Earlier Helen had been responsible for breaking Joe’s nose. "‘It was an accident – I pulled a tractor harrow on top of him. There was a lot of blood – he always took terrible bloody noses. He was accident prone … always falling off roofs and things like that. He once threw a load of paraffin in the stove and burnt his face. We tried to keep him away from mum until his eyebrows and hair grew back."

Minor bangs and bloodshed were normal fare in an active household that didn’t boast its first television until Joey was in his teens. ‘We weren’t spoilt as kids, because my mum and dad never had anything,’ offers Robert, only for his wife Louise to say: "They were all spoiled. Not with money – there was none – but indulged and supported in other ways."

"In the evenings, when they were little," May remembers, "we’d either read them books or they’d play games around the fire. We were at Culduff before we got our first TV."

"Aye," agrees Willie, "‘we took them out most Sundays, but not to the towns, because that cost money. We took them all over the north coast instead." Whether it came from such family outings or elsewhere, Joey would never lose his fondness for Ireland’s wilderness places, or his apparent indifference to creature comforts. Donegal would be a welcome if windswept bolt-hole even in the last month of his life.

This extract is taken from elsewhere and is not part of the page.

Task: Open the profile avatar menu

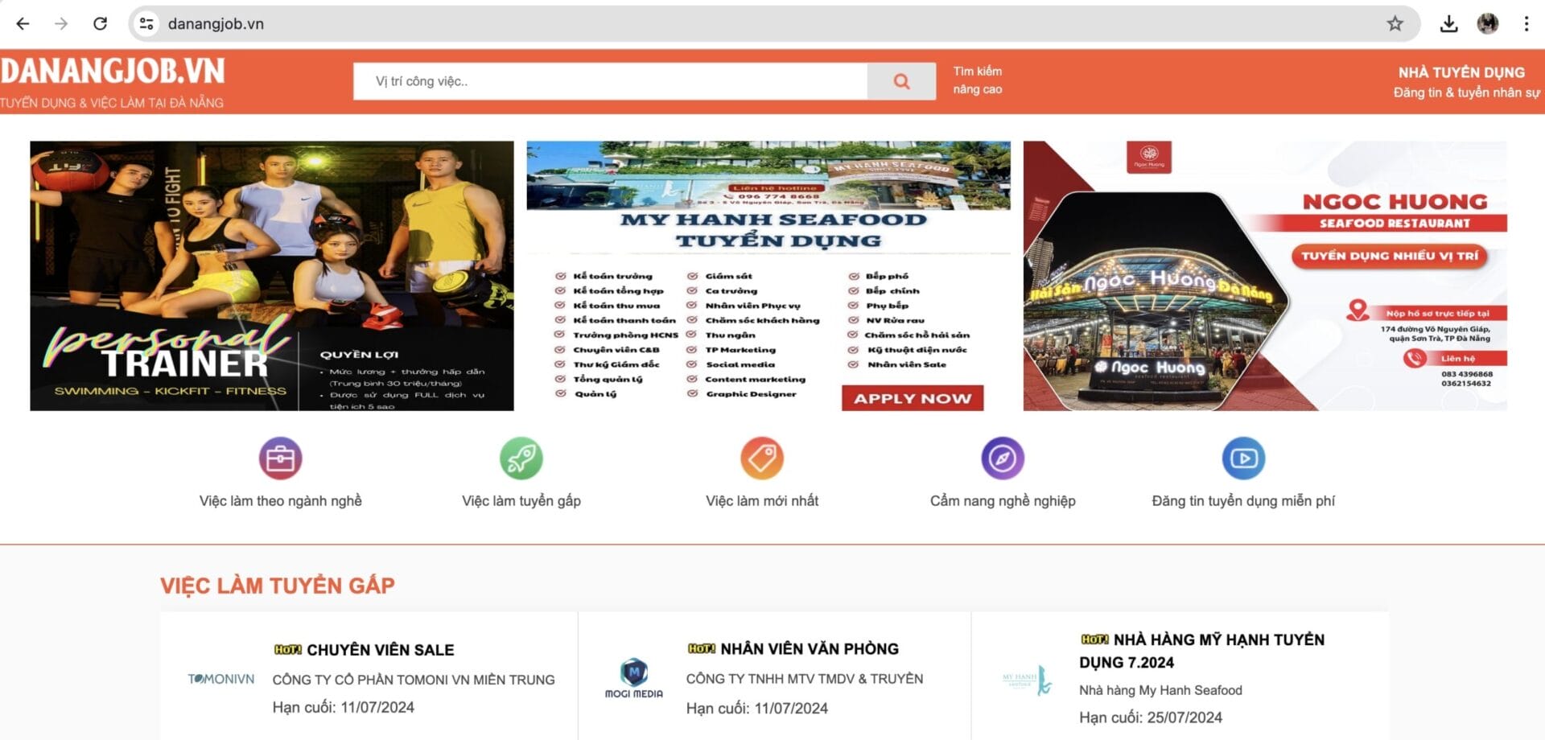Action: tap(1489, 23)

Not surprisingly, formal tuition was not a trait in a family more at ease with hands-on learning or watching the real thing. Even more than most kids, Joe seemed to enjoy taking things to bits. "I did quite a lot of work at home", explains Willie. "There were always bits of engine lying around. That’s probably where he picked some of it up." Virginia is more certain. "All I can remember him doing was working, out in the garage."